São números que, indiscutivelmente, revelam uma impossibilidade em curto e médio prazo de realocação desses cidadãos no mercado de trabalho convencional; bem como, abrem espaço para uma ampla discussão em torno dos caminhos que o trabalho em si e suas relações sociais precisam construir a partir desse contexto.
Talvez, movida por uma perigosa displicência, a sociedade deixou fluir solta a velocidade de transformação imposta pela Revolução Industrial, iniciada na segunda metade do século XVIII, e não promoveu os ajustes necessários para que fossem mitigados os excessos e prejuízos à mão-de-obra empregada.
Na realidade atual, em que o mundo já vivencia a 4ª Revolução dos meios de produção e consumo, grande parte dessa população laboral permaneceu parada no tempo, sem ter sido preparada adequadamente para acompanhar o processo dessa evolução. O que significa não ter havido preparo nem do ponto de vista escolar cidadão nem do ponto de vista profissional.
De modo que, sumariamente, essas pessoas foram sendo afastadas e substituídas em razão do surgimento de novas tecnologias, as quais além da velocidade de produção acarretam aumento considerável de lucratividade e redução de encargos e benefícios trabalhistas.

# [DADOS FORNECIDOS]
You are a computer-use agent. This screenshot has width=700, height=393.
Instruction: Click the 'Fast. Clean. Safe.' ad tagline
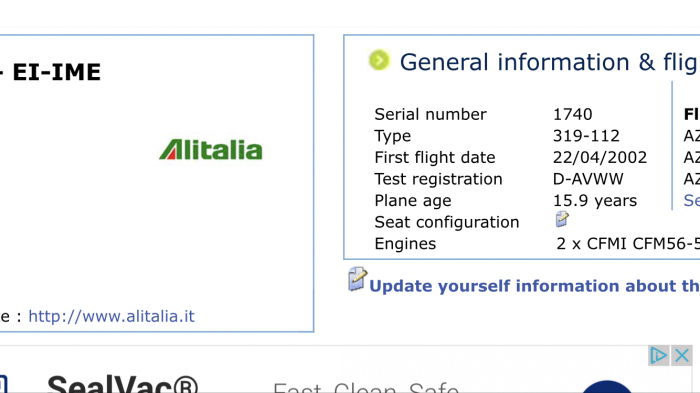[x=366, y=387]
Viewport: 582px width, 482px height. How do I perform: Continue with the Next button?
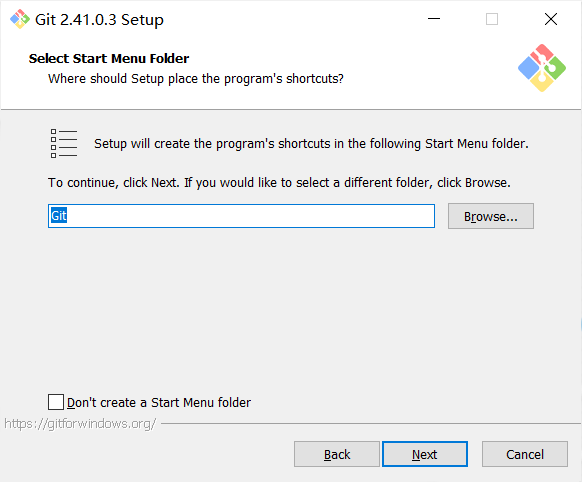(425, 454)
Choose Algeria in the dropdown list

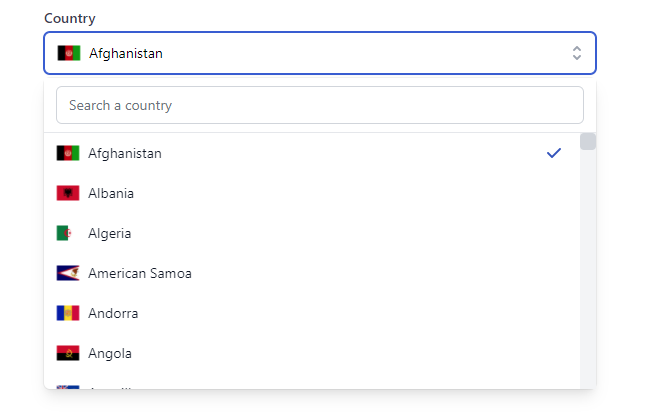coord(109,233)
...
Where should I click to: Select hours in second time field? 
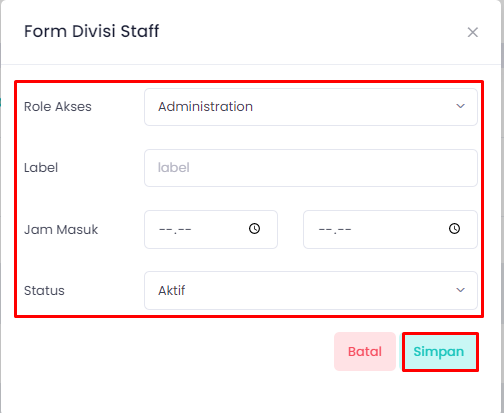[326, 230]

# [O QUE FAZER]
1. Responda com base no trecho sobre trabalho e tecnologia:
(a) Em que época começou a Revolução Industrial?
(b) Que revolução o mundo já vive hoje?
(c) Além da velocidade de produção, o que as novas tecnologias trazem?
2. Retome o trecho sobre trabalho e tecnologia e continue escrevendo a partir da última frase.

# [RESPOSTAS POR TAREFA]
1.
(a) Na segunda metade do século XVIII.
(b) A 4ª Revolução dos meios de produção e consumo.
(c) Um aumento considerável de lucratividade e a redução de encargos e benefícios trabalhistas.

2.
A seara dos cargos operacionais, por exemplo, que antes abrigavam a maior parte dos trabalhadores, inclusive exigindo-lhes menos estudo e qualificação, agora se rende à limitação imposta pela demanda oriunda das máquinas e tecnologias. O que, de certo modo, também repercutiu em uma restrição ainda maior nos cargos de chefia, supervisão e direção.
À margem dos processos, essa imensa legião de “colaboradores” começou a vagar pela informalidade e pelo subemprego; o que, inevitavelmente, vem impactando as perspectivas econômicas. Há um desaquecimento natural nas relações de produção e consumo, na oferta de produtos e serviços, nos investimentos, enfim...
Realidade esta que vemos intensificada e agravada agora, no momento da Pandemia, e cujas expectativas no Pós-Pandemia podem alcançar o patamar de 25 milhões de novos desempregados no mundo, acirrando ainda mais as fronteiras das desigualdades.
A verdade é que além do desemprego, o subemprego tem se reafirmado em razão da redução das jornadas de trabalho e salários, o que impacta abruptamente o cenário da pobreza mundial.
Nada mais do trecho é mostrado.